__TASK__
Reproduce the records precisely. Omit every picture.

__AVAILABLE RECORDS__
________________

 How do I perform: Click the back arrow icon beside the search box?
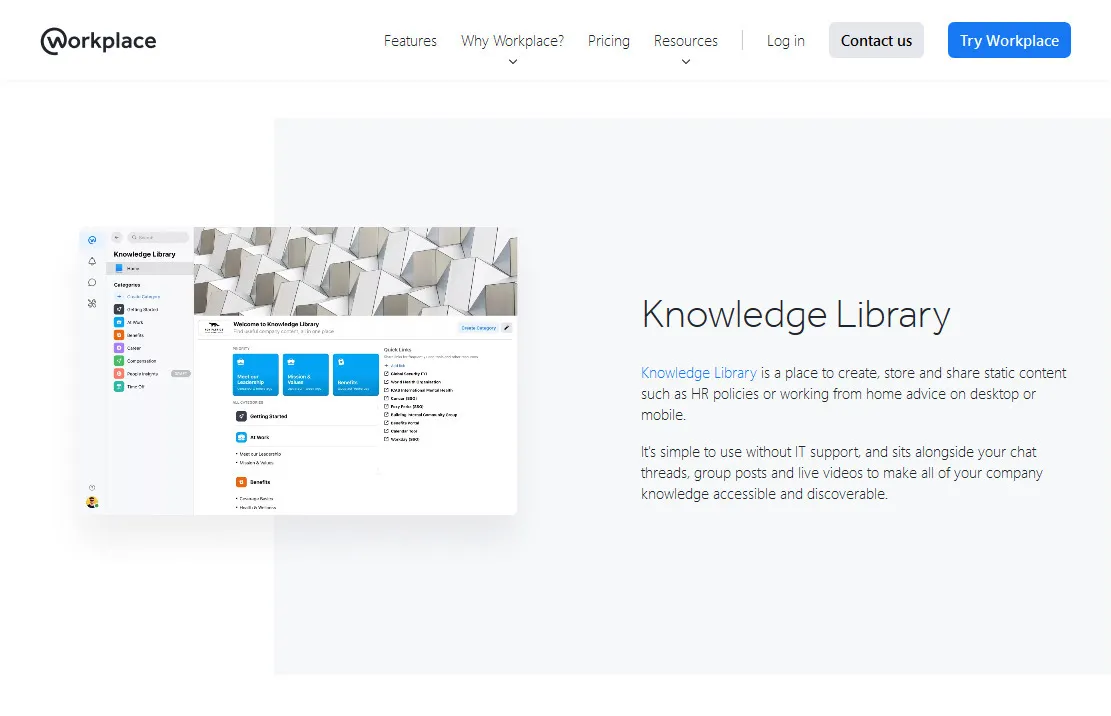pos(117,237)
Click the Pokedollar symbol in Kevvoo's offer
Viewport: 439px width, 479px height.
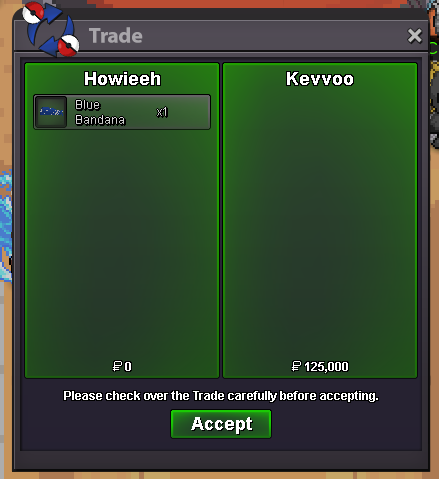point(296,366)
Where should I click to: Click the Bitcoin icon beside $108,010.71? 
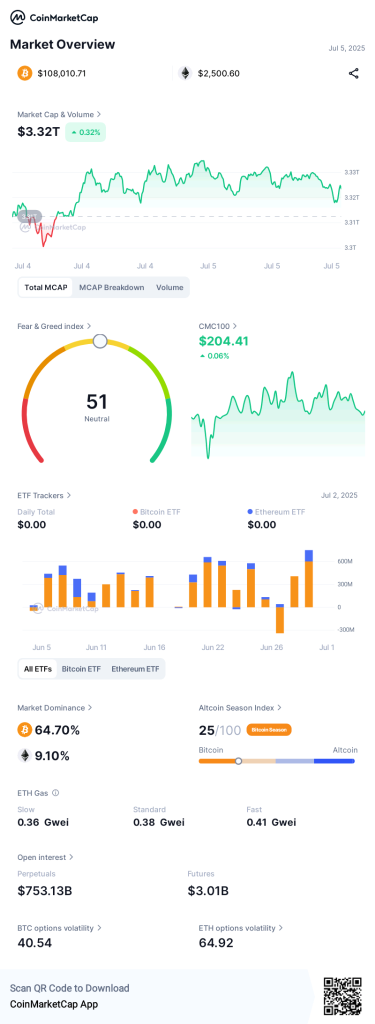click(24, 73)
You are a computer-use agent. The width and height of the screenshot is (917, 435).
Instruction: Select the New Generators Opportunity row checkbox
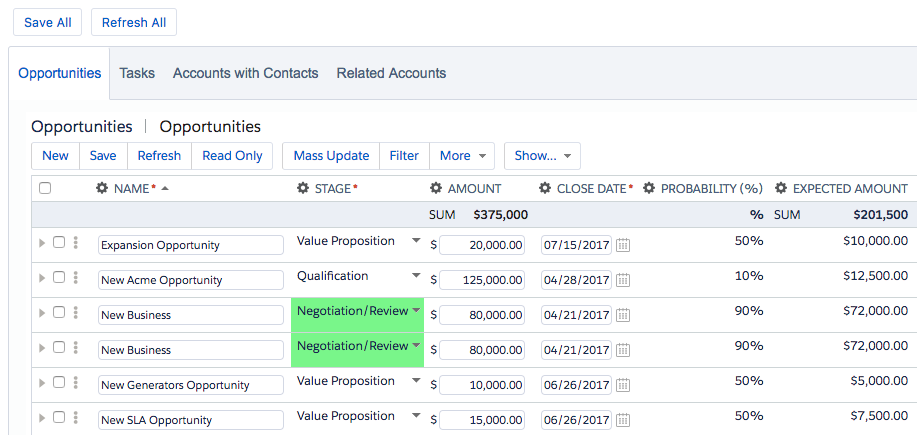pos(59,383)
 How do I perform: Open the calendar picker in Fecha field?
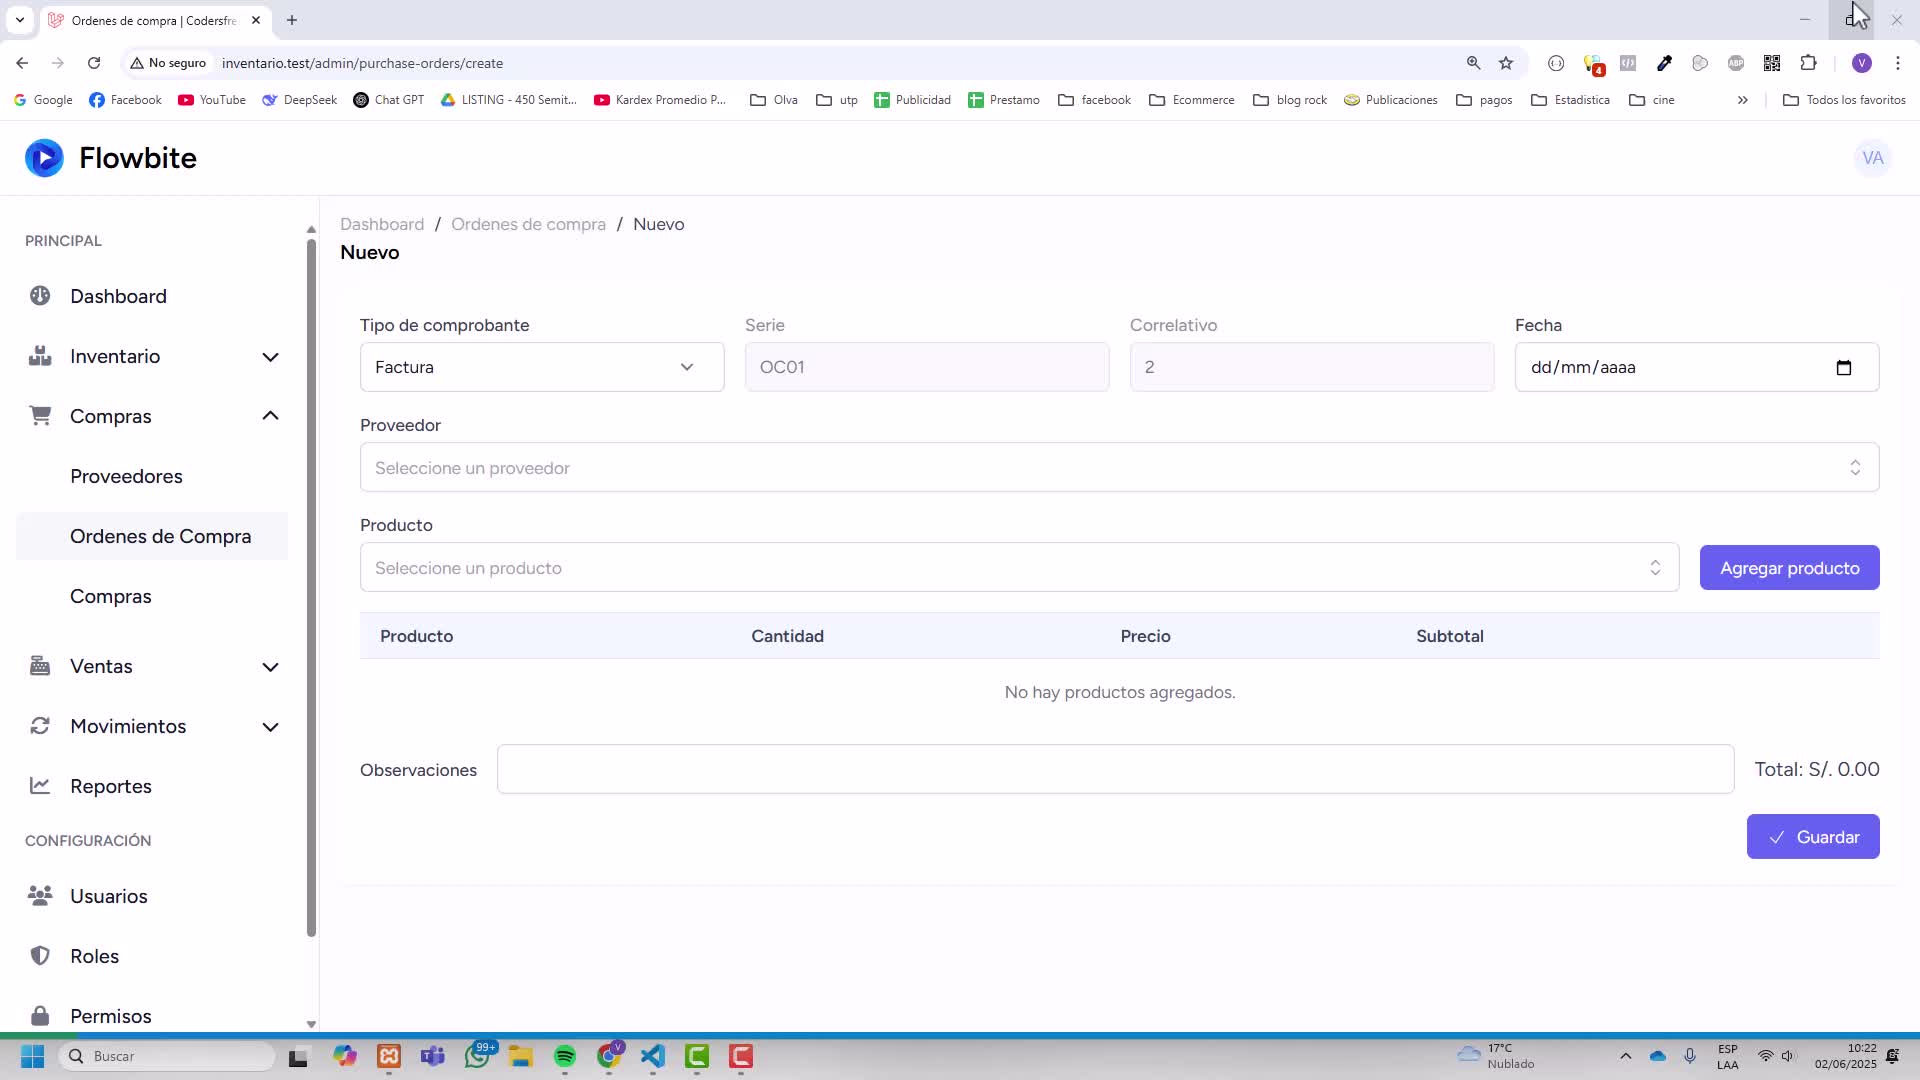pos(1844,368)
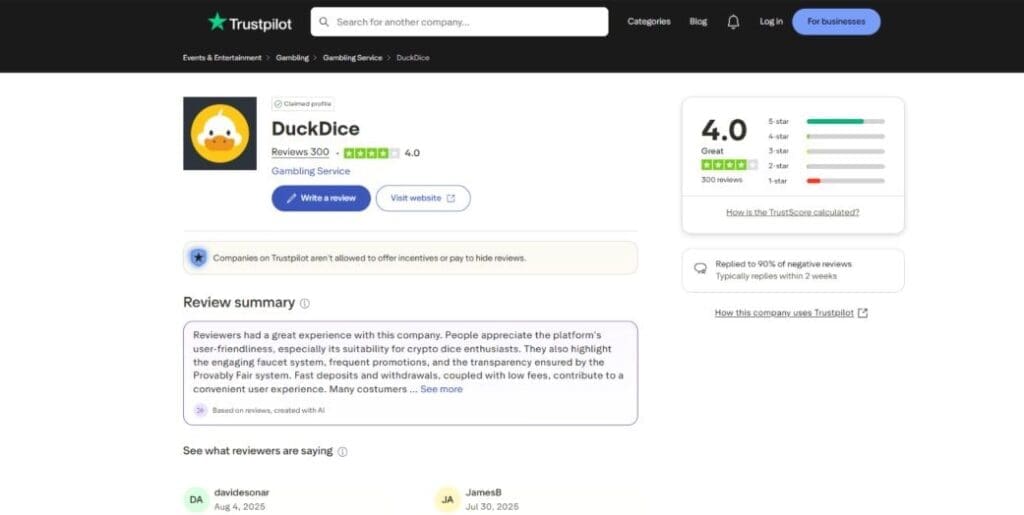Click the JamesB JA avatar
The image size is (1024, 515).
(447, 499)
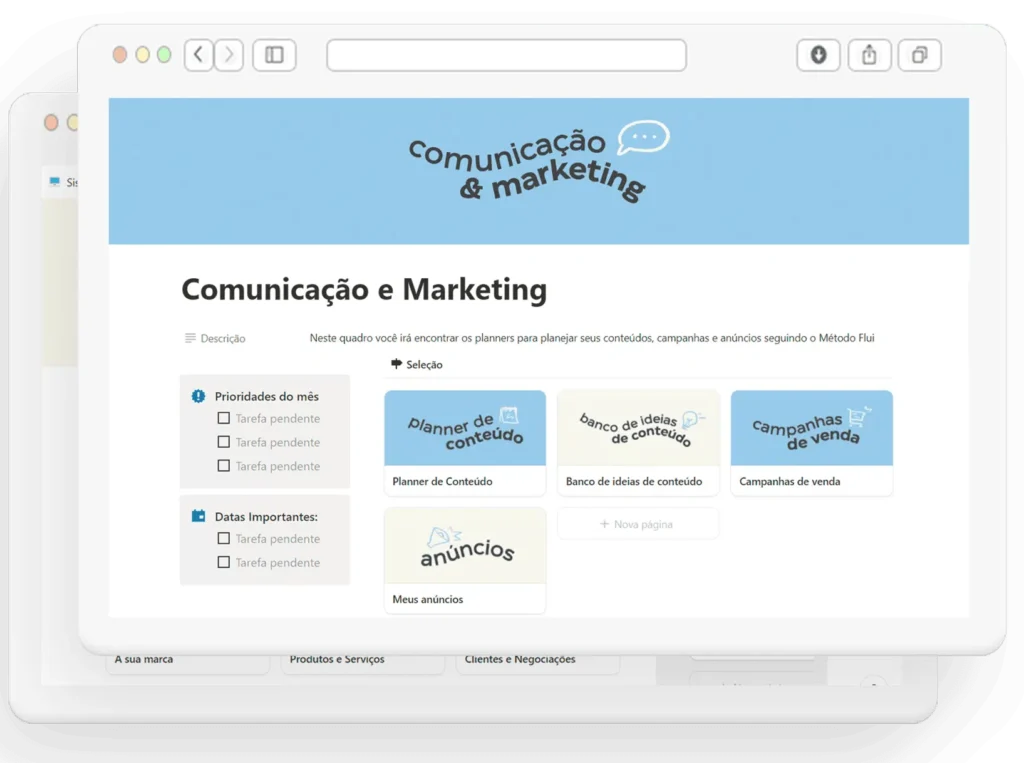
Task: Check third Tarefa pendente under Prioridades do mês
Action: 224,466
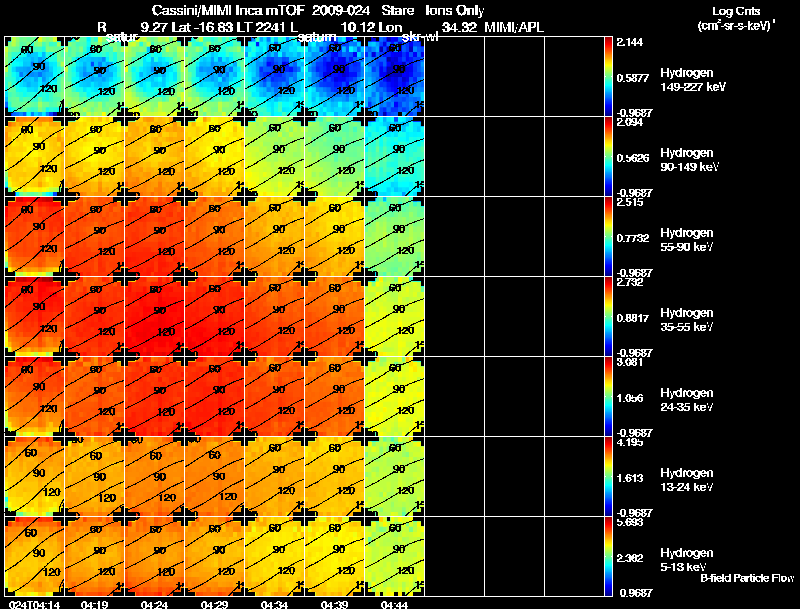Click the color bar beside Hydrogen 35-55 keV
800x609 pixels.
coord(608,316)
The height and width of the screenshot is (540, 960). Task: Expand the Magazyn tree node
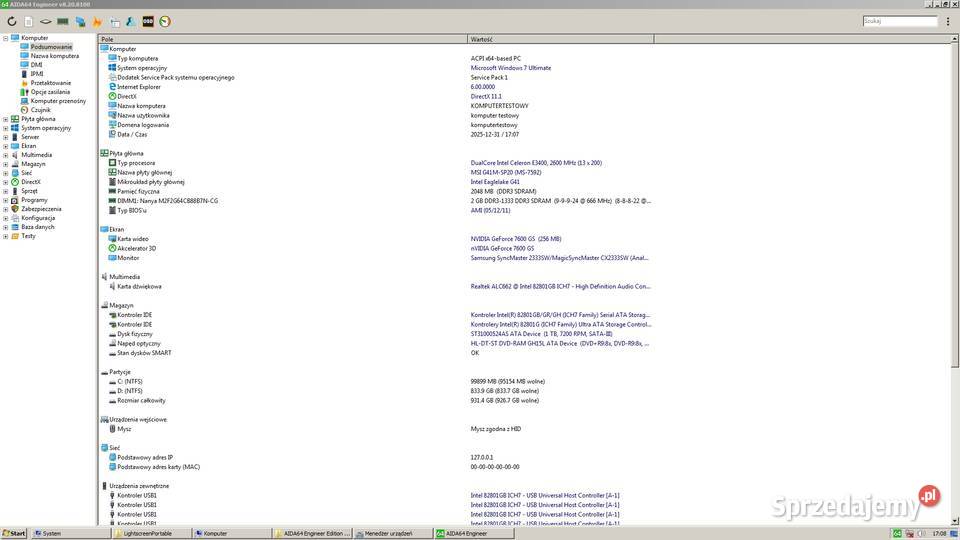click(x=5, y=164)
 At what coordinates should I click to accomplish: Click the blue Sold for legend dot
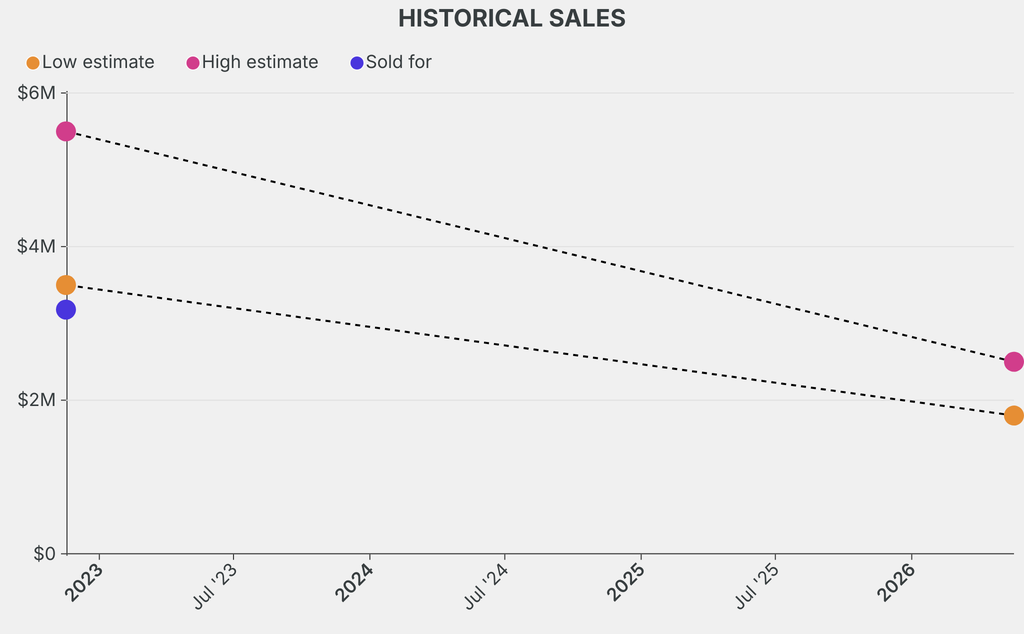(x=357, y=63)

________________

__RESPONSE__
 How do I perform: Click the back arrow icon beside the search box?
pos(117,237)
Click the Pokedollar symbol in Kevvoo's offer
Viewport: 439px width, 479px height.
point(296,366)
Where should I click to: Click the Bitcoin icon beside $108,010.71? 
click(24, 73)
You are a computer-use agent. The width and height of the screenshot is (917, 435).
Instruction: Select the New Generators Opportunity row checkbox
pos(59,383)
 How do I perform: Open the calendar picker in Fecha field?
pos(1844,368)
Click the JamesB JA avatar
The image size is (1024, 515).
(447, 499)
Task: Check third Tarefa pendente under Prioridades do mês
Action: 224,466
Click the color bar beside Hydrogen 35-55 keV
800x609 pixels.
coord(608,316)
The height and width of the screenshot is (540, 960). Task: Expand the Magazyn tree node
click(x=5, y=164)
 At what coordinates should I click to accomplish: Click the blue Sold for legend dot
(x=357, y=63)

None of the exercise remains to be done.